Gregorio Hejncze frunció su poblado ceño.
– En mi puesto -dijo con frialdad- no debe haber diferencia. Y no la hay.
– Seguro. -Reynevan, aunque temblaba y entrechocaba los dientes, continuó-. Dime todavía algo acerca de la gloria de Dios, del objetivo elevado y el santo celo. ¡Vuestro santo celo, vaya cosa! Tortura por cualquier sospecha, por cualquier denuncia, por cualquier palabra escuchada o extraída a base de chantaje. La hoguera por confesiones de culpa obtenidas bajo tortura. ¡Un husita escondido en cada rincón! Y yo hace no mucho escuché a un poderoso clérigo diciendo sin rodeos que para él se trataba tan sólo de la riqueza y el poder, que si no fuera por eso, los husitas podrían tomar la comunión con ayuda de una pala de panadero, que esto no le molestaría. Y tú, si no lo hubieran matado, meterías en la mazmorra a Peterlin, lo torturarías, lo obligarías a confesar y de seguro que lo quemarías. ¿Y por qué? ¿Porque leía libros?
– Basta, Reinmar, basta. -El inquisidor frunció el ceño-. Conten tu enfado y no seas trivial. Seguro que en un instante estarías dispuesto a asustarme con la suerte de Conrado de Marburgo.
«Irás a Bohemia -dijo al cabo, con voz cortante-. Harás lo que te mande. Auxiliarás. De este modo salvarás el pellejo. Y aunque sea en parte, repararás la culpa de tu hermano. Porque tu hermano era culpable. Y no sólo de leer libros.
»Y no me acuses de fanatismo -continuó-. A mí, imagínate, no me molestan los libros, ni siquiera los falsos y heréticos. Considero, imagínate, que ninguno debiera quemarse, que libri sunt legendi, non comburendi. Que incluso se pueden respetar las ideas equivocadas y falsas, que se puede también, a poco que se tenga un ánimo filosófico, advertir que nadie tiene el monopolio de la verdad, que muchas ideas que fueran alguna vez acusadas de falsedad hoy se las tiene por verdad y al contrario. Pero la fe y la religión que defiendo no son sólo tesis y dogmas. La fe y la religión que defiendo son el orden social. Si falta el orden, vendrá el caos y la anarquía. El caos y la anarquía sólo lo desean los criminales. Y a los criminales hay que castigarlos.
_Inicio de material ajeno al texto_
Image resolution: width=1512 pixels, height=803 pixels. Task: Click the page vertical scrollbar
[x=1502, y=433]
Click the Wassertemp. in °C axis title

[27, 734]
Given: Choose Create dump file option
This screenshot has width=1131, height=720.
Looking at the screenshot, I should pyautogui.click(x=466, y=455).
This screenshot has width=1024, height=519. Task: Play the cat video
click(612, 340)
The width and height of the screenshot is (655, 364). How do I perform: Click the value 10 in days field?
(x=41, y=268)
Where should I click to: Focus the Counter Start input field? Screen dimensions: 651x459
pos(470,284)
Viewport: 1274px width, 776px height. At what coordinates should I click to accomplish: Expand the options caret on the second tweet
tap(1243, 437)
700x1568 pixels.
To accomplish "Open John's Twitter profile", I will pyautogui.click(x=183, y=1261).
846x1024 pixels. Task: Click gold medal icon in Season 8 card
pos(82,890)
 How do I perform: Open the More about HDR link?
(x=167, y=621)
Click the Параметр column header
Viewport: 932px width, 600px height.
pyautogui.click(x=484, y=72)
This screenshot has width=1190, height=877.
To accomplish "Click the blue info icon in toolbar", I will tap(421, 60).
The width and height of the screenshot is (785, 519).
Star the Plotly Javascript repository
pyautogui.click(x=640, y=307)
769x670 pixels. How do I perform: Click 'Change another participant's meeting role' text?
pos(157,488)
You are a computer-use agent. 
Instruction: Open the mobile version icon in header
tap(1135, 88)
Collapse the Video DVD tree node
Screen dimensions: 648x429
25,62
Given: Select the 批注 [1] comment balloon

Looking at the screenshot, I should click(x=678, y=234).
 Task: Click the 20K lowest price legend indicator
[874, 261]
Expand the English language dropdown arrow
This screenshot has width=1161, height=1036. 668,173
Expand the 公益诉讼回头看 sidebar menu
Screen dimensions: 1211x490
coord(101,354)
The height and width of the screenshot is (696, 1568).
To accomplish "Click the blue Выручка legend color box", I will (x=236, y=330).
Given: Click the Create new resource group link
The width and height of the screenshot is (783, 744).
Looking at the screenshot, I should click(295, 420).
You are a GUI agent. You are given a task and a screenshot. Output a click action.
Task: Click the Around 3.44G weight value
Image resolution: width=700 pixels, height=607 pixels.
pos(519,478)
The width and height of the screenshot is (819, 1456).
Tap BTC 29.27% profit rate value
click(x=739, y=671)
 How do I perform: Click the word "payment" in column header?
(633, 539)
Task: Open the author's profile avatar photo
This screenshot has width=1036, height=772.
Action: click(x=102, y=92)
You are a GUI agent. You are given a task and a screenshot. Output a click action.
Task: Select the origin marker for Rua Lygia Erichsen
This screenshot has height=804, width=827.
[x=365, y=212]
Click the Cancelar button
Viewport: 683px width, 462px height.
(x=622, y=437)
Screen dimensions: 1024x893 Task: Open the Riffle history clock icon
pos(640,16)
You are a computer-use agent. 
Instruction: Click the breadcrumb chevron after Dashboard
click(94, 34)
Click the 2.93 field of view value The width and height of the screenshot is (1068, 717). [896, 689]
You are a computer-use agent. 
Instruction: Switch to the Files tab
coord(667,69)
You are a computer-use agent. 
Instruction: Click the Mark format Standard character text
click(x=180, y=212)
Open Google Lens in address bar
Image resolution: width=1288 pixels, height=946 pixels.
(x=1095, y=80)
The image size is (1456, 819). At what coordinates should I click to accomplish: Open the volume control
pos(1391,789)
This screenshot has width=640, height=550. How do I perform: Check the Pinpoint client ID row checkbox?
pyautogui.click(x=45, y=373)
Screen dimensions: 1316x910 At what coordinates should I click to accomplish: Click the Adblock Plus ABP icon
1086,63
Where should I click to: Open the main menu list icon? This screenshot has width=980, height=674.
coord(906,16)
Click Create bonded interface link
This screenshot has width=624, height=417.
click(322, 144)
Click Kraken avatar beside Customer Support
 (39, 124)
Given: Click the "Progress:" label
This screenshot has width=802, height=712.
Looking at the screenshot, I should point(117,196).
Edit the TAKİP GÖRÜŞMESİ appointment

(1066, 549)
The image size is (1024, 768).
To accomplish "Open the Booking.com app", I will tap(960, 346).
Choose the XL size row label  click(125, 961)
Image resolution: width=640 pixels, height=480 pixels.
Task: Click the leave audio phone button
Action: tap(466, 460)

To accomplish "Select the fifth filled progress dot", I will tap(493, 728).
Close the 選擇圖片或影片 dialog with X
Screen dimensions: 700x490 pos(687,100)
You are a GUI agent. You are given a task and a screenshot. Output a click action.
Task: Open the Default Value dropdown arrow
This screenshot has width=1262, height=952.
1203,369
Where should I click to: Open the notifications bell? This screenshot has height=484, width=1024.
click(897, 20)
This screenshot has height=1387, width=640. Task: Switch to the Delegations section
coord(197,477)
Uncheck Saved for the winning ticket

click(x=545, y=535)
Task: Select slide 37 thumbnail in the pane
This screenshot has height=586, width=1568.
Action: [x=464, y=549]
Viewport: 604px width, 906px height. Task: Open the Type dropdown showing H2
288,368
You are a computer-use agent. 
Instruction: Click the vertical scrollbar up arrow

«Conclusión: por mí que Peter de Bielau y sus conmilitones disidentes lean cuanto tengan en gana a Wiclif, a Hus, a Amoldo de Brescia y Joaquín di Fiore. Porque Joaquín di Fiore sí, pero no Fra Dolcino, no los Ciompi, no la Jaquérie. Wiclif sí, pero no Wat Tyler. Aquí se acaba mi tolerancia, Reinmar. No permitiré que se multipliquen aquí los fraticelli y picardos. Aplastaré sin piedad a los Tueros y John Ball, destruiré a los dolcinianos, a los Cola di Rienzo, a Pedro de Bruys, a los Korand, a los Zelivsky, Loquis y Zizka.